Текст страницы:

—————

Нет, конечно, Гомер Симпсон — это карикатура. Фильмы Рязанова — все в основном они о том, как в мягком человеке конформном просыпается стержень, просыпается решительный, отважный человек действия. У Рязанова было три сквозных героя: в шестидесятые годы Юрий Яковлев, в семидесятые Мягков, и в восьмидесятые Басилашвили. Все они играли, если угодно, эту роль, играли вот на эту тему — пробуждение в человеке в последний критический момент стержня, чего-то сверхчеловеческого, особенного.
Вот мне пришло SMS: «Чрезвычайно сильное заявление». О чем чрезвычайно сильное заявление — не знаю, поясните, что вы имеете в виду. Я этих сильных заявлений делаю несколько в минуту, и уже привык, что многие из них вызывают такую однозначную… «Ну, теперь я наконец прозрел, ну теперь Быков наконец расчехлился». Слушайте, поймите уже раз и навсегда: Быков — это воплощение всех наиболее неприятных черт человеческой природы, и перестаньте ждать от меня чего-нибудь хорошего. А может быть, «сильное заявление» — здесь сказано в хорошем смысле?
«В чем заключается конфликт в Шарлоттсвилле? Можно ли сравнивать противоречия Севера и Юга у них и противоречия красных и белых у нас?»
Знаете, у меня в июне там герой высказывает такую мысль, вспоминая, как он в родном городе играл в индейцев, что война красных и белых — это продолжение войны краснокожих с бледнолицыми. Может быть, так и есть. Но на самом деле я уже много раз говорил о том, что разделить людей на, условно говоря, трудящиеся Севера и гедонистический Юг, или на радикальный Север и консервативный Юг, или на торгующий Запад и сакральный Восток — это как два пальца об асфальт, как два факса отослать. Это абсолютно элементарное дело. Если у людей нет ощущения будущего, они выясняют отношения и делятся на эти две категории.

—————

Имеющиеся данные:
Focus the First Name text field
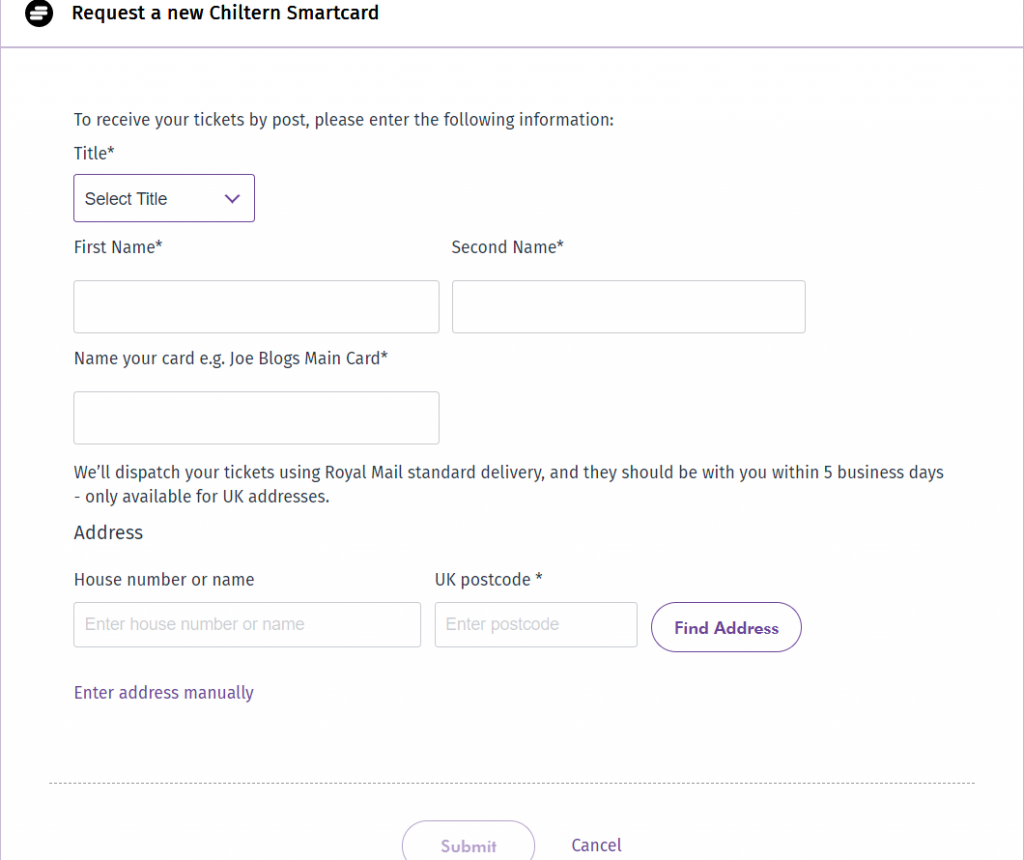Screen dimensions: 1024x860 (256, 307)
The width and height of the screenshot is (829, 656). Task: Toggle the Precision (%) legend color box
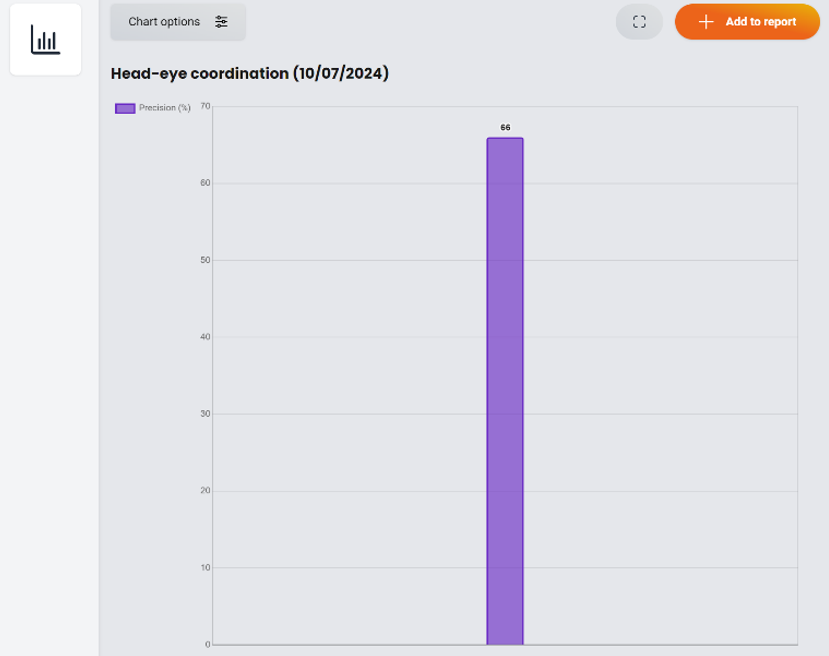[125, 108]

—————

Задание A: Обновите фрагмент текста страницы, который открывается словами «Вот мне пришло» и заканчивается словами «в хорошем смысле?»: замените в нем «SMS» на «сообщение» и приведите этот фрагмент полностью.
Задание B: Определите, соответствуют ли тексту страницы утверждения (i) в семидесятые годы сквозным героем Рязанова был Мягков; (ii) сквозным героем Рязанова в шестидесятые годы был Басилашвили; (iii) в тексте говорится, что сильные заявления делаются по несколько в час. На каждое ответьте «да» или «нет» и процитируйте решающие слова текста.

Ответ A:
Вот мне пришло сообщение: «Чрезвычайно сильное заявление». О чем чрезвычайно сильное заявление — не знаю, поясните, что вы имеете в виду. Я этих сильных заявлений делаю несколько в минуту, и уже привык, что многие из них вызывают такую однозначную… «Ну, теперь я наконец прозрел, ну теперь Быков наконец расчехлился». Слушайте, поймите уже раз и навсегда: Быков — это воплощение всех наиболее неприятных черт человеческой природы, и перестаньте ждать от меня чего-нибудь хорошего. А может быть, «сильное заявление» — здесь сказано в хорошем смысле?

Ответ B:
(i) Да: «в семидесятые Мягков».
(ii) Нет: «в шестидесятые годы Юрий Яковлев».
(iii) Нет: «Я этих сильных заявлений делаю несколько в минуту».